THE DATA:
....

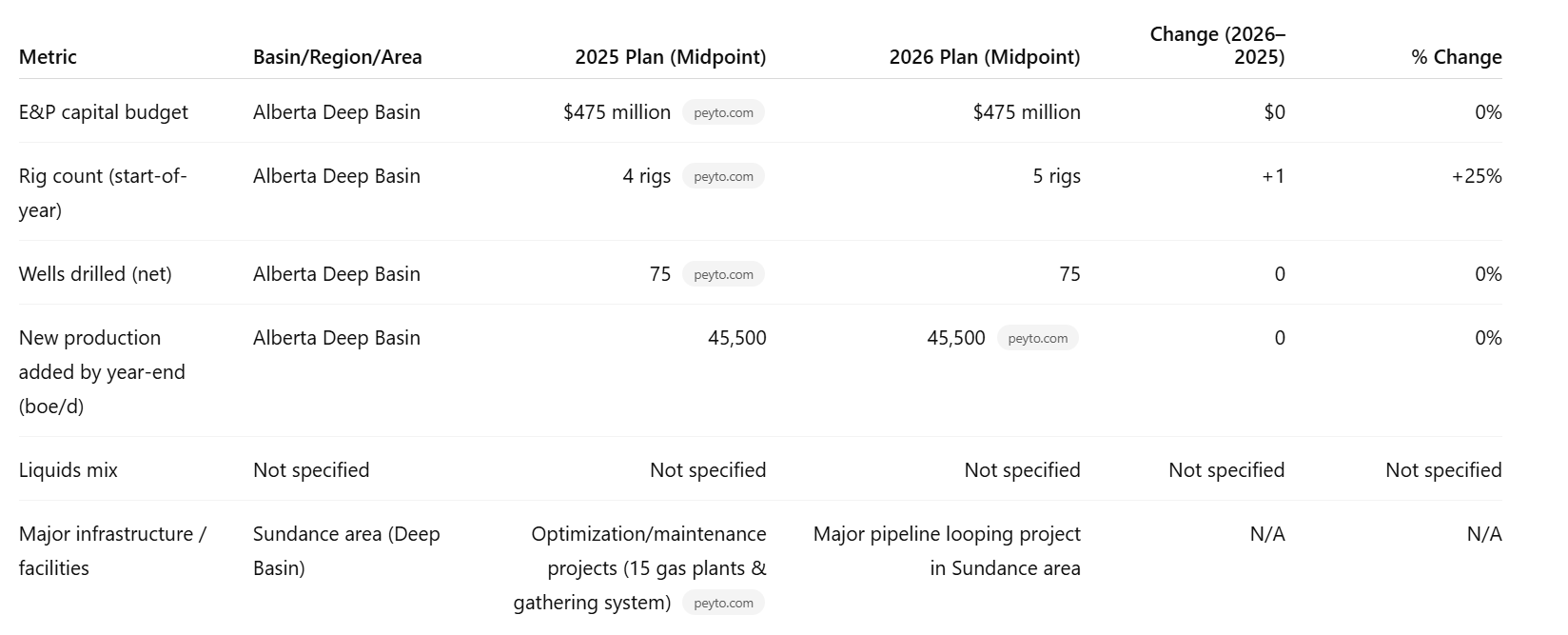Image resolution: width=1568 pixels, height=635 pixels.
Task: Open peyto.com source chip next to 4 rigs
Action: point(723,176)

....

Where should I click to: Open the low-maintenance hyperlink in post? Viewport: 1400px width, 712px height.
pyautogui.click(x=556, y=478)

....

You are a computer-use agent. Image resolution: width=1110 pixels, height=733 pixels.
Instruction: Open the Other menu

....

TASK TO COMPLETE:
Please, from the material above, copy only the lines from the line with "You are a computer-use" up to and including the line with "Instruction: Open the Other menu", exactly as written.

TASK RESULT:
You are a computer-use agent. Image resolution: width=1110 pixels, height=733 pixels.
Instruction: Open the Other menu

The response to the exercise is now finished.